Who is this outspoken diva who has politicians seething and fans fawning over every line? We know you’ve seen her too—5 feet 10 inches tall, curvy and proud, acrylic nails clipped and filed into a would-be-square shape, but slanted. Does her sexiness offend you? Her weaves are bone-straight, waved, blunt cut, or curly, depending on her mood. She covers her fingers, wrists, and neck with VVS diamonds, ’cause hell, she’s earned ’em. Her outfits, thee outfits, are luxe and form-fitting, often with cutouts that show off her bronze legs and toned belly. “Megan from Houston, I’m naturally sexy,” she rapped in a 2019 freestyle. I’m talking top-of-the-dome, no-slip-ups, every-bar-is-a-bar freestyles, too.

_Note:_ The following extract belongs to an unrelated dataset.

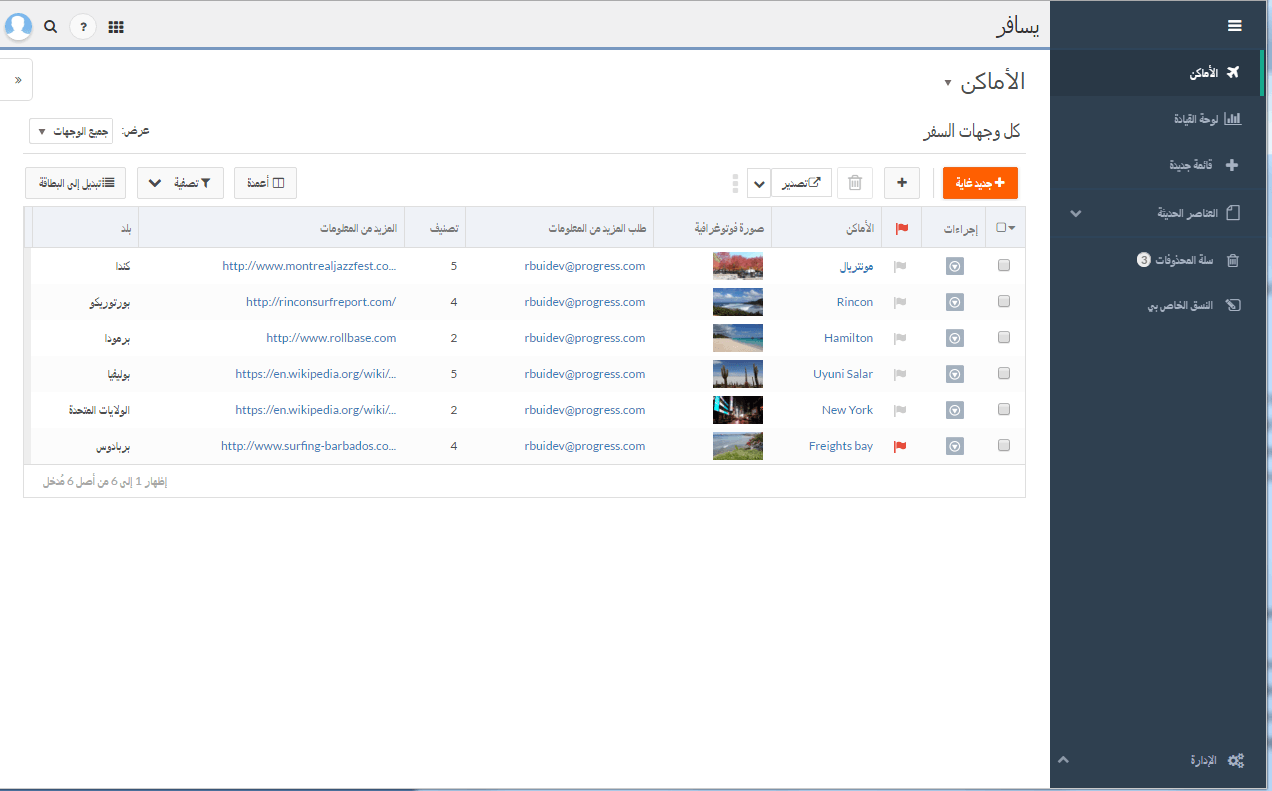This screenshot has width=1272, height=791.
Task: Click the Montreal row photo thumbnail
Action: tap(738, 266)
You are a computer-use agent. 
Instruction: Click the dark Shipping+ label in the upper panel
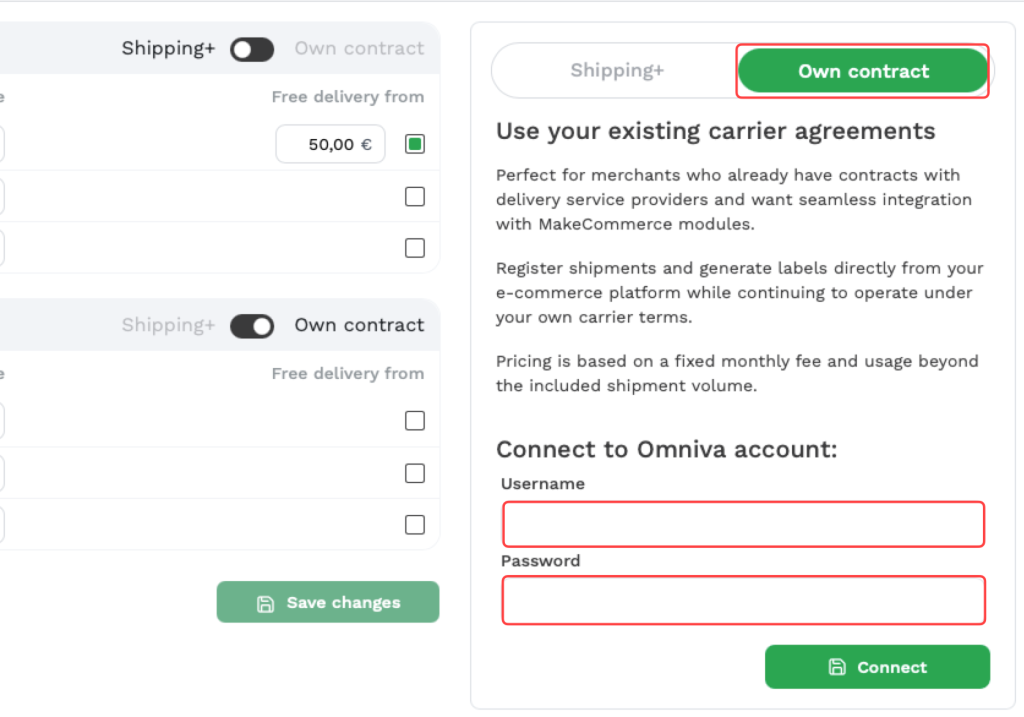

“Being in Houston, in Texas in general, I feel like getting in a circle and freestyling is just what we do,” Megan says of the art form. “It doesn’t matter where you at, who you with, somebody is going to do a rap battle. I would see boys together and they would be rapping, so in my head, this is what you do. I wanted to make sure I was always sharp and I could do it.”
What brought attention to Megan was the fact that she could do it and hold her own. In fact, when many first spotted her rapping alongside 10 other artists as part of a cypher, Megan’s conviction and sex-positive lines stood out. (People still routinely search the Web for her first shining moments on the mic.) “I would be in my dorm room finding beats to rap over on YouTube,” the now 26-year-old says of the days of her first mixtape, 2016’s Rich Ratchet.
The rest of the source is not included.